Asked to Officiate a Wedding for Someone You Don’t Like? Try This.

Uh oh

What should you do if someone you can’t stand asks you to officiate their wedding? 

 

 

Once word gets out that you officiate weddings, all sorts of people come out of the woodwork, and you won’t always be so fond of them. But we’re in the business of love, and there’s always a way to respond that’s loving and respectful. 

 

If the request comes from a distant cousin you’ve never really bonded with, it will probably be easy to simply say no thanks. But what if the request comes from a grandchild, a sibling, a niece, or a nephew? Or for the professionals out there, from a much needed wedding client? 

 

Not so clear cut now, is it? 

 

 

An older blonde woman stands in the foreground, rolling her eyes at the young couple standing behind her

Remember... We're in the business of love. 

 

 

Under many circumstances, the best course of action is to politely decline. If you dislike confrontation, you might offer up a small white lie about a scheduling conflict or incurable stage fright to soften the ‘no.’ And you can always recommend another wedding officiant better suited to the role and the couple. 

 

Related: When should officiants say No to a ceremony?

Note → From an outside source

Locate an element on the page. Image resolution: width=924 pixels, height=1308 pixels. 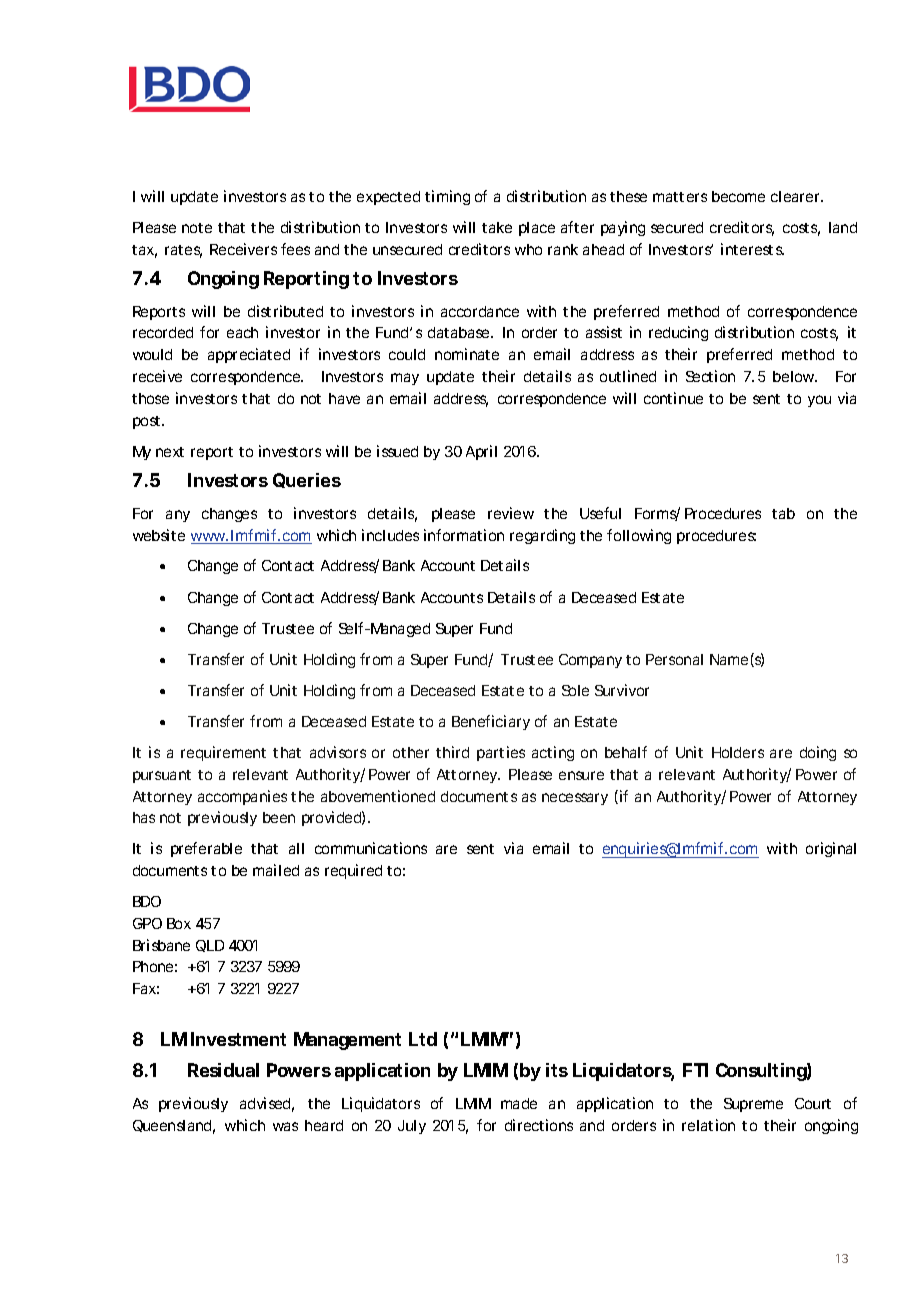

But under other circumstances, you might put aside your personal feelings and officiate the wedding anyway. 

 

After all, some family dynamics are too difficult to get around, and many professional officiants simply can’t afford to let contrasting personalities interfere with potential income.

 

In these cases, how should you approach the role of wedding officiant? 

 

It’s all about your attitude and perspective! 

 


Try these simple tools to shift your focus when working closely with an engaged couple that's rude, not your cup of tea, or otherwise hard to get along with: 

 

 

  • Keep your planning meetings brief and straightforward. Show up prepared with everything you’ll need to avoid delays and distractions.

 

  • Ask the couple to complete a detailed questionnaire. This helps you see them more kindly by getting to know them through their partner’s eyes. 

 

  • Be aware of your tone and communication style, and the energy you’re bringing to the meeting. 

 

  • Practice compassion and patience, and take short breaks if needed. 

 

  • Practice ‘emotional detachment.’ Don’t take the other person’s attitudes or behaviors personally, or try to change them.

 

  • Focus on AMM’s 3 Tenets, and the right of all people to marry according to their values. You’re here to serve! 

 

  • Dig deep through meditation to find your calm, and practice simple breathing techniques. 

 

  • And finally, remember this marriage is about the couple, their love, and their future, not you.